Che tristezza – non ve la fanno a voi?! – i politici che qualunque cosa o fatto nuovo accade, glielo sbatton in faccia i giornalisti e che fanno loro? Ripetono continuamente la loro linea, che è quello che hanno promesso ai loro elettori. Ma andate a quel paese! La realtà non li cambia più, è motivo solo per ribattere, per essere coerenti con i loro programmi. Ma l’ideale cristiano non è mica la coerenza, è l’incoerenza! È lasciarsi rinnovare da quello che accade. Un uomo che è coerente è finito, è già morto l’uomo coerente, perché non aspetta più niente.

Come davanti a Gesù, davanti all’adultera: c’è il suo peccato, c’è il perdono di Cristo e questi cosa fanno? Rifiutano di vedere il miracolo e dice che se ne vanno, “uno per uno a cominciare dai più anziani”. Appunto, anche i vecchi sono già anziani, e non cambia più. Per rifiutare di rinnovarsi, vanno via.

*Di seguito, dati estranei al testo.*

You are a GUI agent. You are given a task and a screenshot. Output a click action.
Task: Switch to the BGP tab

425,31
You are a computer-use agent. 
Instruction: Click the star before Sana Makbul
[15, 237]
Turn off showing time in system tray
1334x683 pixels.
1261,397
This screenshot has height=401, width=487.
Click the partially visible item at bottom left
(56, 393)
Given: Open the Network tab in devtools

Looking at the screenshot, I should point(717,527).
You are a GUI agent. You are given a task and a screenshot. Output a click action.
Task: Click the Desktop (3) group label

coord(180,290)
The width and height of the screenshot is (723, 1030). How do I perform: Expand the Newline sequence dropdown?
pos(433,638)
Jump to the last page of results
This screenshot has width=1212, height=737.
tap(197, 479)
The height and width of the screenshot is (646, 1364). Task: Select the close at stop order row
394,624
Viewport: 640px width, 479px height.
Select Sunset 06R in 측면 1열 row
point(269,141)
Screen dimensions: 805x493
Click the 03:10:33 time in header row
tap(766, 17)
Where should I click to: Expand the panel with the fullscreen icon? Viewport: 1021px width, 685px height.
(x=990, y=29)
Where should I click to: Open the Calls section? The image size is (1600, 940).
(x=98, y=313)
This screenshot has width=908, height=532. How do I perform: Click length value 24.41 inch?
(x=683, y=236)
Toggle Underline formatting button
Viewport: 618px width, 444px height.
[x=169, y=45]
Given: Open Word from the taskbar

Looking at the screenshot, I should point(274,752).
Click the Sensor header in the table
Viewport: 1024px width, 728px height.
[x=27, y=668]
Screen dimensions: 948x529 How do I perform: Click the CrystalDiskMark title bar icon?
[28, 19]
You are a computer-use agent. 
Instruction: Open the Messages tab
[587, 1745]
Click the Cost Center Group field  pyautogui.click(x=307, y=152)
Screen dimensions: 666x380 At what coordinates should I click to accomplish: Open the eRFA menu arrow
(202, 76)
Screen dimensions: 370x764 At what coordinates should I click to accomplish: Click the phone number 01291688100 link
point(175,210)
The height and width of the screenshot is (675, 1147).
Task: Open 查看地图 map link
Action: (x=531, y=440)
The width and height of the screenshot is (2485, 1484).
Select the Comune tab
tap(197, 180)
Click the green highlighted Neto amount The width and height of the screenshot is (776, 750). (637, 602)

Se ne andrà anche la donna, ma diversa da come è stata trascinata lì. Va, le dice Gesù, ma per non peccare più.: è arrivata distrutta, va e può essere una donna nuova.

Il cristianesimo non accade fuori dalla realtà. Non è la fede in un Dio che è fuori, è in un Dio che ti viene incontro rinnovando la realtà. Perciò è per tutti. Non c’è neanche bisogno di essere religiosi e di chiamarlo Dio. Bisogna solo guardare e accettare di conoscere e di ospitare quello che ti sta accadendo. È lì che accade Dio.